When the sale of a business occurs, there are two main methods that are utilized. The first method is a stock sale. In this method the stock of the entity is sold. The buyer essentially takes over responsibility for the entity moving forward. This includes any unexpected profits, but more importantly also includes liabilities that may potentially be unknown to the buyer. Only a minority of sales take on this form.
The much more common method of selling a business is referred to as an asset sale. In this form the new buyer is separating themselves from the prior entity from a legal standpoint. This opens up a number of areas that we would want to be involved in as your outsourced risk advisor.

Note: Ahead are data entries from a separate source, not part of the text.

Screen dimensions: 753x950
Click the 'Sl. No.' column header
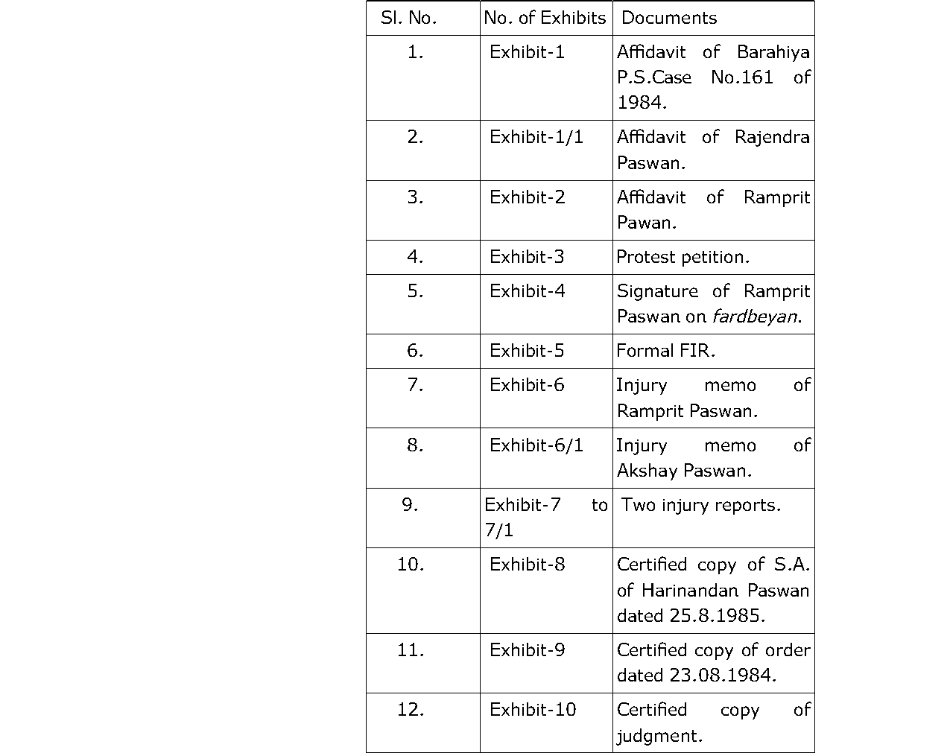pyautogui.click(x=408, y=18)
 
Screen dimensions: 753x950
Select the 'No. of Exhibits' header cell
pyautogui.click(x=545, y=18)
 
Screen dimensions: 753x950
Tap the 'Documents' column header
pyautogui.click(x=669, y=18)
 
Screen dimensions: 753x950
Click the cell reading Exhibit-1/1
pyautogui.click(x=536, y=137)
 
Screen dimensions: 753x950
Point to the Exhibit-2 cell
pyautogui.click(x=528, y=197)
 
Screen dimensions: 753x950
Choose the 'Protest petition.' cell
pyautogui.click(x=683, y=257)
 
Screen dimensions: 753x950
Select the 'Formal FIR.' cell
pyautogui.click(x=665, y=351)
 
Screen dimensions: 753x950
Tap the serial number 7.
pyautogui.click(x=415, y=385)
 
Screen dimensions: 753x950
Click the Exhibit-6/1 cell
pyautogui.click(x=536, y=445)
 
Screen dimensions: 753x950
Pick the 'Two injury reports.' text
pyautogui.click(x=701, y=505)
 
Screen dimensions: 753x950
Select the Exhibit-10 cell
pyautogui.click(x=533, y=710)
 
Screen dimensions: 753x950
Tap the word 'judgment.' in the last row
pyautogui.click(x=659, y=736)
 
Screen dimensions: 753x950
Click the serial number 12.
pyautogui.click(x=411, y=710)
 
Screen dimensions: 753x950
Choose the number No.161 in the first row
pyautogui.click(x=742, y=77)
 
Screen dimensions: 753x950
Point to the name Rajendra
pyautogui.click(x=772, y=137)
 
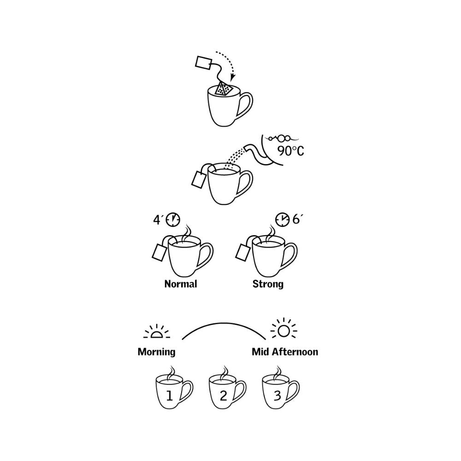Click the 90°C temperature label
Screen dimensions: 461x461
coord(290,151)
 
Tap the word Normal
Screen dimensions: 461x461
coord(181,284)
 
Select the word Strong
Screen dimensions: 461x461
coord(268,284)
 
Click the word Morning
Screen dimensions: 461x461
coord(156,352)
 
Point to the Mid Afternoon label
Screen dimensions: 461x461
coord(285,352)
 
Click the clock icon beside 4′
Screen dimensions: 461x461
coord(172,219)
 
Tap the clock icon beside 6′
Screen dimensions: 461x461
coord(282,219)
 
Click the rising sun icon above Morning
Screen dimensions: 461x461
coord(156,332)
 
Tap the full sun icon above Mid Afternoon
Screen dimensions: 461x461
coord(284,331)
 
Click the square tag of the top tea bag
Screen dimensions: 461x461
coord(203,63)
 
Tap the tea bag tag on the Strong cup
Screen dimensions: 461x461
coord(243,252)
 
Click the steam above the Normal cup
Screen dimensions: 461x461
coord(186,234)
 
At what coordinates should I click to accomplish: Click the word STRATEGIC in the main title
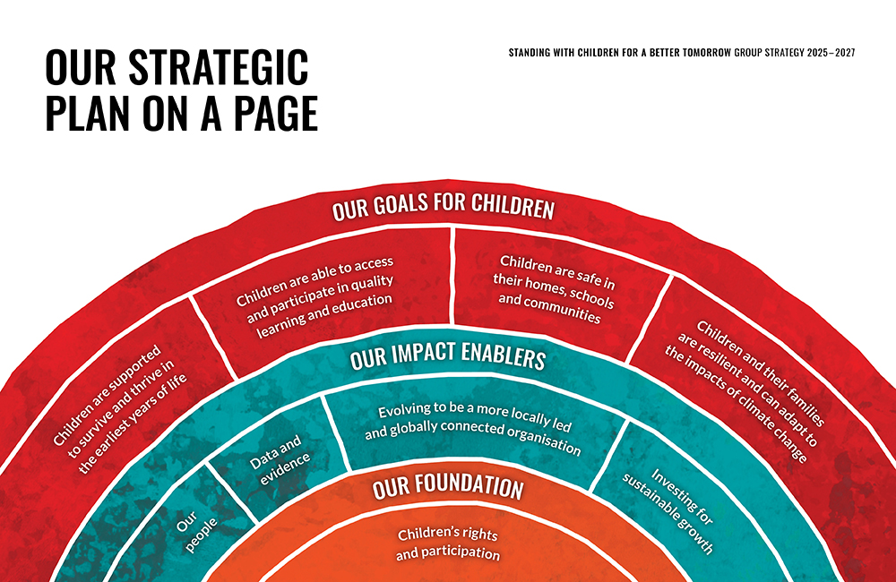click(219, 67)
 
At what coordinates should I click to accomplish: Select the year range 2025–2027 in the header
click(831, 53)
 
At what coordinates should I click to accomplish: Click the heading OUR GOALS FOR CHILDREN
click(444, 207)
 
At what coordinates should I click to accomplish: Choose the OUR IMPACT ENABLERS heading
click(448, 355)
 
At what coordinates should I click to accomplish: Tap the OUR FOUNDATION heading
click(448, 486)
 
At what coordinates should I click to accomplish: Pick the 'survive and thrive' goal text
click(121, 409)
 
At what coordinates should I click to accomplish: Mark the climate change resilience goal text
click(745, 390)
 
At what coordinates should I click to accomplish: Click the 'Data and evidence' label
click(280, 460)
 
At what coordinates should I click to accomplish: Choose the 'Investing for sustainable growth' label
click(668, 511)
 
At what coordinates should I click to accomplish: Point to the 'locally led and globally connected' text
click(473, 429)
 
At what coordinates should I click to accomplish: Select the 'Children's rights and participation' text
click(448, 543)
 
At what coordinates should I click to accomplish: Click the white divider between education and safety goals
click(452, 276)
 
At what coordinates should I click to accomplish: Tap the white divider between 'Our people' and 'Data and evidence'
click(231, 492)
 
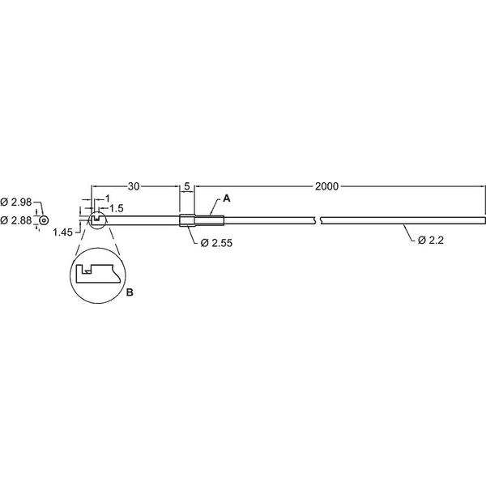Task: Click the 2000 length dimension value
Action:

Following an asset sale of a business, one of the more common areas of exposure I’ve encountered is associated directly with the client’s liability policy. More often than not, I’ll come across a client that has their liability policy written on an occurrence basis. As an example, let’s pretend the client mentioned above sold widgets; and one year after the sale of the business a widget fails causing either bodily injury or damage to the property. The insurance coverage in force at the time of loss is the policy which would respond. Unfortunately, the most likely scenario is that our owner above would no longer have insurance in force and therefor no protection.
As previously mentioned, I wish I would have been involved prior to the sale of the business in this scenario. Our team likely could have assisted the client to negotiate in the sale that the new firm would have been required to name the prior entity as an additional insured. This can be done for a very small premium. The other alternative, which is all that is available for the above insured, is a discontinued operations policy. Not every carrier offers this form of protection and for the first year of coverage the premium is equal to the previous year of operations liability premium; which is much more expensive and takes away from the net sale proceeds.
Contact us today to learn more and remember to please keep your designated risk advisor informed regarding upcoming changes to your business.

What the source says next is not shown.